**Task statement**
Each line containing the string "share" should be copied out of the entries.

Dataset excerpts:
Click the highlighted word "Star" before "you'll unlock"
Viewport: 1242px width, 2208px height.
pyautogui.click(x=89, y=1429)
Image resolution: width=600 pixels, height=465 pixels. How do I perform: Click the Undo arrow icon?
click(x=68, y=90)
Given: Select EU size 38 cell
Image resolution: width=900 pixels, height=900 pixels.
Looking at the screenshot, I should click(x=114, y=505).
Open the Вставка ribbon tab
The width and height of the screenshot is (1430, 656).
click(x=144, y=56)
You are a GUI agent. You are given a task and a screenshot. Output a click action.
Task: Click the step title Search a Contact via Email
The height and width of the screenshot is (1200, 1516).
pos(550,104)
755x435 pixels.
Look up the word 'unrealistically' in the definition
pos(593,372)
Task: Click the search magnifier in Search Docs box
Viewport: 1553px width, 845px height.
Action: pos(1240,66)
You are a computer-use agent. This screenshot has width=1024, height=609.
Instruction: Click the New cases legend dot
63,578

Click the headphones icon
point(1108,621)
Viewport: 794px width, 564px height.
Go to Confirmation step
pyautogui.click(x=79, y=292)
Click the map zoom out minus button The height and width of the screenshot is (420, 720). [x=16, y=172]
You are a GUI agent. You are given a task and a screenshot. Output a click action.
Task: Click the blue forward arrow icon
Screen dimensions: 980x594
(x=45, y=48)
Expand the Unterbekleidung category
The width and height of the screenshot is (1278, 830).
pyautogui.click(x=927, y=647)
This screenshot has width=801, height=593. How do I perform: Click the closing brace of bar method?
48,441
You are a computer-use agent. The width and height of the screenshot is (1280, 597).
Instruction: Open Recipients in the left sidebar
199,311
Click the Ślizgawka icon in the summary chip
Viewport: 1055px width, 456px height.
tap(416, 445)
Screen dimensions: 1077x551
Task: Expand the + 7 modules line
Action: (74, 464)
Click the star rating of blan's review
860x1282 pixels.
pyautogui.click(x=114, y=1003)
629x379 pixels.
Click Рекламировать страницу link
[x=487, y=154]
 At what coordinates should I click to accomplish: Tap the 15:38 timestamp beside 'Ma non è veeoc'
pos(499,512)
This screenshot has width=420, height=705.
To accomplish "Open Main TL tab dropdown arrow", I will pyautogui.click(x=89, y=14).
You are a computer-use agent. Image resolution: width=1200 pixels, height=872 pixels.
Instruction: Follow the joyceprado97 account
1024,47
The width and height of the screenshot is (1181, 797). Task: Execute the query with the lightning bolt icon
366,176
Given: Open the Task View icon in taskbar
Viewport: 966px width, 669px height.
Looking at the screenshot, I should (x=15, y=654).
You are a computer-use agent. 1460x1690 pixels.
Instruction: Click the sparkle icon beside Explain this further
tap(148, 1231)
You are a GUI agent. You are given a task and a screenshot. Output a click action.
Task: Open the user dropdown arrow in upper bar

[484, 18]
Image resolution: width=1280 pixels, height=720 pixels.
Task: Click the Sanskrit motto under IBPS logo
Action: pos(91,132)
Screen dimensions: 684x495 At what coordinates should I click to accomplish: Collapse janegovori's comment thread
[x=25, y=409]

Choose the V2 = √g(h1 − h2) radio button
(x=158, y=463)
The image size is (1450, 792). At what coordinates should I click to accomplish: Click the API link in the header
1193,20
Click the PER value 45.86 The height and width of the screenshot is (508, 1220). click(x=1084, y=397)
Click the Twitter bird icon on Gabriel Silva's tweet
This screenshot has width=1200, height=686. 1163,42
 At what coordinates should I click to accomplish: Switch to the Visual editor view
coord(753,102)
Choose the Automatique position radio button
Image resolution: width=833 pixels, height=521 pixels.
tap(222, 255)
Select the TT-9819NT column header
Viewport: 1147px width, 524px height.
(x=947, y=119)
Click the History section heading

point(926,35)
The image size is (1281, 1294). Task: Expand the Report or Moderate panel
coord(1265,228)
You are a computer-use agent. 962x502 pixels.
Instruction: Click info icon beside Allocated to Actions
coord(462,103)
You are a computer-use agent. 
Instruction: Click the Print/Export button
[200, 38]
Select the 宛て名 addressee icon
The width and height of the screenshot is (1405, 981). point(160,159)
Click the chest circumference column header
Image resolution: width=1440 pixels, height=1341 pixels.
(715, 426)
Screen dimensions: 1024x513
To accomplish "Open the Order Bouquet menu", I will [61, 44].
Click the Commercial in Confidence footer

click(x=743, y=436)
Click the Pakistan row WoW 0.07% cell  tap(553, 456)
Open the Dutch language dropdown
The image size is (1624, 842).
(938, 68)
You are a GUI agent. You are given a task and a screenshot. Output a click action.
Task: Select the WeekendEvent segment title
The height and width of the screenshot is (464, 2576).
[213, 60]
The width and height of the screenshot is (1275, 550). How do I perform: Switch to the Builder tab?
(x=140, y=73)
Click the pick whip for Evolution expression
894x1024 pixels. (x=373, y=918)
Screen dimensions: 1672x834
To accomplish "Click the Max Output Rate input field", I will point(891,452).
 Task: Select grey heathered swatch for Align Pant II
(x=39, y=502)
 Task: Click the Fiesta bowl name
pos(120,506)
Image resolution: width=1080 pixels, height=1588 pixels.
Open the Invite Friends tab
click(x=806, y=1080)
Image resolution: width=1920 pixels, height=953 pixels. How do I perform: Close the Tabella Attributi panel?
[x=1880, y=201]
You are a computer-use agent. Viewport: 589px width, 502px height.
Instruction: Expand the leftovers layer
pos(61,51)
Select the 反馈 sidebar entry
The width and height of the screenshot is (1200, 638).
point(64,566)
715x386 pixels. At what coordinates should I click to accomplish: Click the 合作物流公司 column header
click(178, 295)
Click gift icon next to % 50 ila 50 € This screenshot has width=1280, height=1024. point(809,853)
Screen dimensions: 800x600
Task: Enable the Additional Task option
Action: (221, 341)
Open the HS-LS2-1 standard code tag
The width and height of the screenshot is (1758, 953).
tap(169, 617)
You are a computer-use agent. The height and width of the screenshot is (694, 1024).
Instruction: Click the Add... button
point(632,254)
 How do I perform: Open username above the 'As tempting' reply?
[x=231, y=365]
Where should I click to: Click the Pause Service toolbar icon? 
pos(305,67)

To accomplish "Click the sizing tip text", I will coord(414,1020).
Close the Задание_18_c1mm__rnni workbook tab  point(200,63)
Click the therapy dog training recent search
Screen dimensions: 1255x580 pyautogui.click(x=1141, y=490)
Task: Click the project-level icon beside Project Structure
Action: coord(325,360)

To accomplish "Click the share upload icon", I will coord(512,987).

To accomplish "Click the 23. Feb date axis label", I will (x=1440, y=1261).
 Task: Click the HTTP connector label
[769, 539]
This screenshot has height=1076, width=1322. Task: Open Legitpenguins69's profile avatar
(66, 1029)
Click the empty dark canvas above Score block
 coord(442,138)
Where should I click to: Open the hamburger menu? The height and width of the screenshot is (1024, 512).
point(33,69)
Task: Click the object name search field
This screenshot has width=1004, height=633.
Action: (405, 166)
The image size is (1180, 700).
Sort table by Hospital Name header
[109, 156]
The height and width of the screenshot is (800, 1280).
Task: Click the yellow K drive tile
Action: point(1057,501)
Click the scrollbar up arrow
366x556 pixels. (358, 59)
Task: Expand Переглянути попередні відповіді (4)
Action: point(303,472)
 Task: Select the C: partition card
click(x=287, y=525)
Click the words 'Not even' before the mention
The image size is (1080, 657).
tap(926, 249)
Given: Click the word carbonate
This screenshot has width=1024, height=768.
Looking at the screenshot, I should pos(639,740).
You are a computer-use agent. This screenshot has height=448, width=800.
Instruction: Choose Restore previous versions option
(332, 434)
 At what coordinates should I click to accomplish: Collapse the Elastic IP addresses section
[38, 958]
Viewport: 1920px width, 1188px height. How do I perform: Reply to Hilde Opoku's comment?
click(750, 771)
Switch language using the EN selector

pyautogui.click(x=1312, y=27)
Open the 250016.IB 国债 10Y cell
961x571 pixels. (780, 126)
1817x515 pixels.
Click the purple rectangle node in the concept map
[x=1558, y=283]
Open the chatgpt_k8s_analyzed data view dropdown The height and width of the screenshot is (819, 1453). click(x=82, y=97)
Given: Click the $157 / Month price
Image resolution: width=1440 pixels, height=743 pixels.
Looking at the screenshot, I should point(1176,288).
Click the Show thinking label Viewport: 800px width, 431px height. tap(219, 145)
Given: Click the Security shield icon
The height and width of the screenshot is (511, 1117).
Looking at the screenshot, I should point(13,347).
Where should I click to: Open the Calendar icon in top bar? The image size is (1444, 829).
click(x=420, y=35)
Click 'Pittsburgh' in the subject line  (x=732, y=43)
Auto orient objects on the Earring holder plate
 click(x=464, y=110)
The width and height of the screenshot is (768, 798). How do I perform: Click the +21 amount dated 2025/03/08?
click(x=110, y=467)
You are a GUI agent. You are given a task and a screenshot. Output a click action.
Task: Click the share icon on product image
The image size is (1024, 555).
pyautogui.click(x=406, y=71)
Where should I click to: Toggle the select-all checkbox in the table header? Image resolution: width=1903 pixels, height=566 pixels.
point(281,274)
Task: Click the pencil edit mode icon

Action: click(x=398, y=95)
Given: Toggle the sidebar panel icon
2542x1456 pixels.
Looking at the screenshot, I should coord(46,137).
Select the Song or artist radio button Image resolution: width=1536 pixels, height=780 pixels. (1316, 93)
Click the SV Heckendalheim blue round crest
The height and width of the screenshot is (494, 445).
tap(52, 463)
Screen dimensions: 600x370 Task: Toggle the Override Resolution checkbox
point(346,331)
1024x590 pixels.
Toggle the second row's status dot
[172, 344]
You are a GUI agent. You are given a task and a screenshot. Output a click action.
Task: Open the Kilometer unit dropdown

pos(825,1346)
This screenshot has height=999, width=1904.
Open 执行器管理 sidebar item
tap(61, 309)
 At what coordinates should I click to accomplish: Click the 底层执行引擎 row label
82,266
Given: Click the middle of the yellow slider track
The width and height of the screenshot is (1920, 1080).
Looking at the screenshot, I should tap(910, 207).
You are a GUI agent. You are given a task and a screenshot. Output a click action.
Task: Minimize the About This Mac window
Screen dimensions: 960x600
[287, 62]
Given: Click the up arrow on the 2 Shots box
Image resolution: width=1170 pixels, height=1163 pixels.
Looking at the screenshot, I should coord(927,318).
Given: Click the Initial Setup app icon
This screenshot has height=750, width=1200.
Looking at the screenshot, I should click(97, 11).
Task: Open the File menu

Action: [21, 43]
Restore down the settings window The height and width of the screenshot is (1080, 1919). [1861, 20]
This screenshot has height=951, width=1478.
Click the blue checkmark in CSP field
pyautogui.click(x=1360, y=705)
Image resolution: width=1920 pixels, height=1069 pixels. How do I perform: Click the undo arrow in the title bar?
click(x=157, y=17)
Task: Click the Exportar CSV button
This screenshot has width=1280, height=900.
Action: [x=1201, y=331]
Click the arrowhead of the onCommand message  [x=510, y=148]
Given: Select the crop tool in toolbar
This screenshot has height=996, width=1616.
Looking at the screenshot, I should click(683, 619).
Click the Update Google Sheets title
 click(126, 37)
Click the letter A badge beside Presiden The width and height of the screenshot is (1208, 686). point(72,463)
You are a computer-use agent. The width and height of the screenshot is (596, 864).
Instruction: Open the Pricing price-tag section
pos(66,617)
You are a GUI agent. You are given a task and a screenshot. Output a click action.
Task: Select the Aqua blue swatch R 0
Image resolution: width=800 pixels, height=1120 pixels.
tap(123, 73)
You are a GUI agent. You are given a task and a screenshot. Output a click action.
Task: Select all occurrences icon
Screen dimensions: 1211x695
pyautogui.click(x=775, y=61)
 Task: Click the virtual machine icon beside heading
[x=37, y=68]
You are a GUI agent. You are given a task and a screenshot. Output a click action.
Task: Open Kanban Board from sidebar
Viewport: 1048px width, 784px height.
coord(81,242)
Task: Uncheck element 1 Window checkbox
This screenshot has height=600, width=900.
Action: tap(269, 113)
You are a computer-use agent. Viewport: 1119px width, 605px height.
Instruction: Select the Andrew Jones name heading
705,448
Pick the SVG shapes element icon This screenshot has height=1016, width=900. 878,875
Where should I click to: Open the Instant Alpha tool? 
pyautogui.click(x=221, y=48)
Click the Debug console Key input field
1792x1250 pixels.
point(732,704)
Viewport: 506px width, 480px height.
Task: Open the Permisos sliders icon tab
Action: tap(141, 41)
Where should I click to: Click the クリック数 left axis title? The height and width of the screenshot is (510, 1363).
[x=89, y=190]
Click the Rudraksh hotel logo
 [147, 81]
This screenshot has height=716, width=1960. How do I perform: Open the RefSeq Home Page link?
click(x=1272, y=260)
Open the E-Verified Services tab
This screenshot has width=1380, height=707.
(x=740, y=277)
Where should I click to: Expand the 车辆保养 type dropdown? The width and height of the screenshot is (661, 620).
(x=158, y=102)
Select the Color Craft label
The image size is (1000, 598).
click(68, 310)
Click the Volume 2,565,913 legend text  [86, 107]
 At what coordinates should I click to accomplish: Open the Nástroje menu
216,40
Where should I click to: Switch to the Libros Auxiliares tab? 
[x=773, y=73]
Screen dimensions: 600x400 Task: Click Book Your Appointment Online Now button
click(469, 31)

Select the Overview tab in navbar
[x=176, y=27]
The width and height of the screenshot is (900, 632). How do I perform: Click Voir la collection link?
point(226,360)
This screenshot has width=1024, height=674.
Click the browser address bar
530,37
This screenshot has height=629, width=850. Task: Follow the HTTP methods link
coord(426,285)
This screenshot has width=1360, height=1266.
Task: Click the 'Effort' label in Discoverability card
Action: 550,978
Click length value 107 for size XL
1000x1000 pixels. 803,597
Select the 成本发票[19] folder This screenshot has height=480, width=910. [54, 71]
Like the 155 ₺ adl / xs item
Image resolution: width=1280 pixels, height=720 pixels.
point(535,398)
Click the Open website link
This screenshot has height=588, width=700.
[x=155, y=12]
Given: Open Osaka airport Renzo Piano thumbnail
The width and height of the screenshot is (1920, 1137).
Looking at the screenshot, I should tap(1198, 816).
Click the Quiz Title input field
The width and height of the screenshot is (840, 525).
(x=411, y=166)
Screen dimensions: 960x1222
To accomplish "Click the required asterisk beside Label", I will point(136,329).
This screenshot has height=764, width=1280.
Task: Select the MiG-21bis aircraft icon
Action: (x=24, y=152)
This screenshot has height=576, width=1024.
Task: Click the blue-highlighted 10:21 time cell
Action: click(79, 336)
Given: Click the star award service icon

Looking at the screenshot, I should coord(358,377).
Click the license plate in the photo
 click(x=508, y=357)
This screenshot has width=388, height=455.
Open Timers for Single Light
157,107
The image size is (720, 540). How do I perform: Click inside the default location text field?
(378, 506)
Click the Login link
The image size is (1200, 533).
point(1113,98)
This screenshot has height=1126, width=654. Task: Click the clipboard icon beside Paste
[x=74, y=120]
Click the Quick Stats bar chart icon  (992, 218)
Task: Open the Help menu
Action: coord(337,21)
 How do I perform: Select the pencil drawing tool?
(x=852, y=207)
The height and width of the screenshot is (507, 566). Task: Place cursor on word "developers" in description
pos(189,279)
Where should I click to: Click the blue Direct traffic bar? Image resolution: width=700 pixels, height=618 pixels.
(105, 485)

**Answer for the task**
To accomplish "Click the share upload icon", I will coord(512,987).
Task: Click the share icon on product image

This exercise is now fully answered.